In the last blog post, we explored the benefits of strength training as well as outlining how to implement strength training for endurance athletes. In this post I want to provide a personal case study, as to how I am currently using my Moxy Monitor to dictate an endurance/hypertrophy-based weight lifting session. The first weight training session was completed on Dec. 24th, and consisted of 4 sets of 15-20 reps of lunges, renegade rows, Body weight squats, and weighted lunges with 30-90s rest. You can find the heart rate details on TrainingPeaks - here. The goal of the workout was to push SmO2, (with the Moxy on the right v.lateralis) as low as possible within the 15-20reps then recover, until SmO2 reached a peak and started to come back down.
The first step was to determine the Recovery Baseline, after a ten-minute warm-up, consisting of dynamic drills, foam rolling, and mobility, shown in figure 1, which is the absolute lowest SmO2 to recover back to after each set and was ~55%.
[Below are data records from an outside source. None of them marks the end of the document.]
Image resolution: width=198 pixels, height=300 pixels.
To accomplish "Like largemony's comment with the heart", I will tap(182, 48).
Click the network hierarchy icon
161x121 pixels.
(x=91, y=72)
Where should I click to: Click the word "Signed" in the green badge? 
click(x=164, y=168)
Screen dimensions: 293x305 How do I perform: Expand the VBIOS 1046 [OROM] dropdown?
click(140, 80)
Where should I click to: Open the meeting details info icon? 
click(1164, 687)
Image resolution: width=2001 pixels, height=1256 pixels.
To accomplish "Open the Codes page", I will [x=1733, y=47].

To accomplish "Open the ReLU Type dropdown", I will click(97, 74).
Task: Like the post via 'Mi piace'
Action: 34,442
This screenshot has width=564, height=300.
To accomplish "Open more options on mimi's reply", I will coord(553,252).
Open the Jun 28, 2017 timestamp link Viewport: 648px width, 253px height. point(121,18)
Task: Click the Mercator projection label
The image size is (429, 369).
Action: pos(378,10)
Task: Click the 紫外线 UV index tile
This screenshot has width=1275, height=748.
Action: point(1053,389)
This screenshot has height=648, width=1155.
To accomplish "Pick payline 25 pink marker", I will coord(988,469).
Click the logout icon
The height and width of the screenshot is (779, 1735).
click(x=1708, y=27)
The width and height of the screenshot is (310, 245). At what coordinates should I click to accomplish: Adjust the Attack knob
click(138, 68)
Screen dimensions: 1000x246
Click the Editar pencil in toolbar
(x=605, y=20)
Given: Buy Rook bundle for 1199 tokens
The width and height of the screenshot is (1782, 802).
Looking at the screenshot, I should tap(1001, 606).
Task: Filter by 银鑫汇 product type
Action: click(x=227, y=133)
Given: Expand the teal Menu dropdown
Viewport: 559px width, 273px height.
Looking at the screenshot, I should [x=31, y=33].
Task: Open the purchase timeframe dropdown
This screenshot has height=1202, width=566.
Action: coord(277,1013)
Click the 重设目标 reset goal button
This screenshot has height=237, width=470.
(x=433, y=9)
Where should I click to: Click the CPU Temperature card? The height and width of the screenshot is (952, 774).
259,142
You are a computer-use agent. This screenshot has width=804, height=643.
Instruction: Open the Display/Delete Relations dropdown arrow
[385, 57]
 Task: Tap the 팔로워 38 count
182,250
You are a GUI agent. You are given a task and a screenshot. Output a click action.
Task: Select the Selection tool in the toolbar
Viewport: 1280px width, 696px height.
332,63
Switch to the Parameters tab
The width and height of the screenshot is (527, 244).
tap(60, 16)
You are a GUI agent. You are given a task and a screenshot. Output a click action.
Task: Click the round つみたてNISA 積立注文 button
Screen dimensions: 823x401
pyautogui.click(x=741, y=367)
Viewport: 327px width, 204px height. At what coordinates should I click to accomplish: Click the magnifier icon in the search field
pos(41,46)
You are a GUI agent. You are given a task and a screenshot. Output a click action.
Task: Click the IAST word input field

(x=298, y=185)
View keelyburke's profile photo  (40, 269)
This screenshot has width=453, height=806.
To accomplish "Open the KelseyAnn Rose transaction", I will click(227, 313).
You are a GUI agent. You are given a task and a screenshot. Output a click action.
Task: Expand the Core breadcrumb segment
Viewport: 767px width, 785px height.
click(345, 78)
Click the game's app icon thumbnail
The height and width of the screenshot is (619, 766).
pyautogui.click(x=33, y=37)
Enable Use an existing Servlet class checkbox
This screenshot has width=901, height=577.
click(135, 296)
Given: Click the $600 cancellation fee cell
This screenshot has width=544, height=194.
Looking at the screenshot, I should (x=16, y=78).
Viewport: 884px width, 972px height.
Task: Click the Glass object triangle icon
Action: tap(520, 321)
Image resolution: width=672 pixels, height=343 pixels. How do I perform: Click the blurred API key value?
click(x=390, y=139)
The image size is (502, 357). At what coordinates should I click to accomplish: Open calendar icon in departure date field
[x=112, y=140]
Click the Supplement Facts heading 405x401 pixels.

Figure 1: Baseline Recovery after a warm-up was determined to be ~55%
Since an oxygenation value of 55% is fairly normal in resting tissue, this indicates that my muscle could have been warmed up further, through low intensity cycling or cardio.
After the warm-up I started 4 sets of 15-20 Lunge Matrix exercises on each leg, shown in figure 2, it’s evident that from the 2nd to 3rd set of lunges, blood delivery started to increase, shown as an increase in THb, and the arterioles began to vasodilate, thereby allowing for SmO2 to increase well above 55% during the rest period of the 3rd set. It should be noted, that the rest periods took longer on each subsequent set but were still within my allotted 30-90s window. Finally, the performance baseline, shown in red, decreased from the 1st to 2nd set, and again from the 3rd to 4th set.
Figure 2: Increasing recovery baseline, showing readiness to continue work, and continuing decreases in performance baseline.
The second exercise performed were Renegade Rows. Since renegade rows are a core, and upper body exercise, and I was not monitoring SmO2 in these muscles there isn’t much to glean from this portion of the workout. However, if I were to monitor SmO2 during this exercise, it’s recommended to place the Moxy on the pectoralis major, or the triceps brachii.
The next major set that was monitored were, body weight squats, shown in figure 3, below. 4 sets of 20 were completed with rest periods ranging from 71-114s. It took progressively longer to recover, the peak recovery SmO2 values were declining, and performance SmO2 was flatlining if not increasing, indicating an inability to both de/reoxygenate. The longer rest after set three, allowed the performance SmO2 to reach previous values. Also, my legs were feeling pretty tired at this point. After set four, in combination with the longer rest during set three, baseline SmO2 returned back to 75%, which indicates that the extra rest was needed and helped to push the last two sets of weighted lunges.
Figure 3: Weighted Squats, decreasing SmO2, increasing recovery times, and inability to desaturate during 2nd and 3rd sets.
The final exercise that was completed were weighted lunges, I completed 2 sets with rest periods of 114s and 100s, respectively. The longer rest was essential to continued performance, as shown in figure 4, recovery values reach 73% and 80%, and performance values reach 20% and 12%. Pushing through the last SmO2 plateau to drive SmO2 down to 12% was all I could handle, so I called the workout after two sets. SmO2 recovers to 80% then slowly declines as I cool-down.
Figure 4: Weighted Lunges, increasing SmO2 during extended rest, and decreasing SmO2 during sets, with last set reaching 12%.
Moxy monitor is not just useful for endurance events but is useful for strength workouts, and can be used to dictate sets, reps, and rest periods during different exercises. This blog post illustrates, the usefulness of Moxy which provides the ability to monitor, in real-time, the skeletal muscles’ capacity to de/reoxygenate during a strength-endurance workout.
Three key takeaways/recommendations:
- If Recovery SmO2 declines in two subsequent sets, either rest longer, or discontinue the exercise.
- If Performance SmO2 increases in two subsequent sets, either rest longer, or discontinue the exercise.
- Pushing through to a lower performance SmO2 should be left for the final set, as shown in the difference in performance SmO2’s from set 1 to 2 of the weighted lunges.